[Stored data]
※

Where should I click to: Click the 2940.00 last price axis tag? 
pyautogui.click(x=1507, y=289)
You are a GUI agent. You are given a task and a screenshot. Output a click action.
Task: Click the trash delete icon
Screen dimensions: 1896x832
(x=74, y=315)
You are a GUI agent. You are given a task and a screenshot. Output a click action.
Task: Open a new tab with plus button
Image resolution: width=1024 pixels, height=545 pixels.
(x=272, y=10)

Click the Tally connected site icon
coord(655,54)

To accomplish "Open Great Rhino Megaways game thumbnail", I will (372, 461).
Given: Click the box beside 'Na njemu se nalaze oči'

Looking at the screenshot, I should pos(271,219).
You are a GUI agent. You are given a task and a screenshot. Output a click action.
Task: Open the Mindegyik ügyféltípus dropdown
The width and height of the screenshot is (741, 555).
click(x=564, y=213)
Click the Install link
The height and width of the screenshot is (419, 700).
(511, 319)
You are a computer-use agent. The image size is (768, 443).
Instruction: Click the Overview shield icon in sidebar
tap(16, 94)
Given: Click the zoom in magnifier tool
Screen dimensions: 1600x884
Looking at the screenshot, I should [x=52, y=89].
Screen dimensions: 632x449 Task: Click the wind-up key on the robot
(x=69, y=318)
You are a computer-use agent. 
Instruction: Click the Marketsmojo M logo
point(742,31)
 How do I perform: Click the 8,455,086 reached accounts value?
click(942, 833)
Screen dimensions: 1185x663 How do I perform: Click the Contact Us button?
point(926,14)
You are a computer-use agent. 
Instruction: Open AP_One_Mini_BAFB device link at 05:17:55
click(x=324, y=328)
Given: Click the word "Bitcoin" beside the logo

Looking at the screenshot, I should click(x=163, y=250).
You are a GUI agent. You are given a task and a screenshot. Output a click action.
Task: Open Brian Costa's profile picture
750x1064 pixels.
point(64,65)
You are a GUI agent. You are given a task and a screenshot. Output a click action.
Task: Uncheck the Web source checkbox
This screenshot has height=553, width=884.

※

# What to work on
The records above need to be transcribed in full. Keep every character unchanged.

# Response
Where should I click to: Click the 2940.00 last price axis tag? 
pyautogui.click(x=1507, y=289)
You are a GUI agent. You are given a task and a screenshot. Output a click action.
Task: Click the trash delete icon
Screen dimensions: 1896x832
(x=74, y=315)
You are a GUI agent. You are given a task and a screenshot. Output a click action.
Task: Open a new tab with plus button
Image resolution: width=1024 pixels, height=545 pixels.
(x=272, y=10)

Click the Tally connected site icon
coord(655,54)

To accomplish "Open Great Rhino Megaways game thumbnail", I will (372, 461).
Given: Click the box beside 'Na njemu se nalaze oči'

Looking at the screenshot, I should pos(271,219).
You are a GUI agent. You are given a task and a screenshot. Output a click action.
Task: Open the Mindegyik ügyféltípus dropdown
The width and height of the screenshot is (741, 555).
click(x=564, y=213)
Click the Install link
The height and width of the screenshot is (419, 700).
(511, 319)
You are a computer-use agent. The image size is (768, 443).
Instruction: Click the Overview shield icon in sidebar
tap(16, 94)
Given: Click the zoom in magnifier tool
Screen dimensions: 1600x884
Looking at the screenshot, I should [x=52, y=89].
Screen dimensions: 632x449 Task: Click the wind-up key on the robot
(x=69, y=318)
You are a computer-use agent. 
Instruction: Click the Marketsmojo M logo
point(742,31)
 How do I perform: Click the 8,455,086 reached accounts value?
click(942, 833)
Screen dimensions: 1185x663 How do I perform: Click the Contact Us button?
point(926,14)
You are a computer-use agent. 
Instruction: Open AP_One_Mini_BAFB device link at 05:17:55
click(x=324, y=328)
Given: Click the word "Bitcoin" beside the logo

Looking at the screenshot, I should click(x=163, y=250).
You are a GUI agent. You are given a task and a screenshot. Output a click action.
Task: Open Brian Costa's profile picture
750x1064 pixels.
point(64,65)
You are a GUI agent. You are given a task and a screenshot. Output a click action.
Task: Uncheck the Web source checkbox
This screenshot has height=553, width=884.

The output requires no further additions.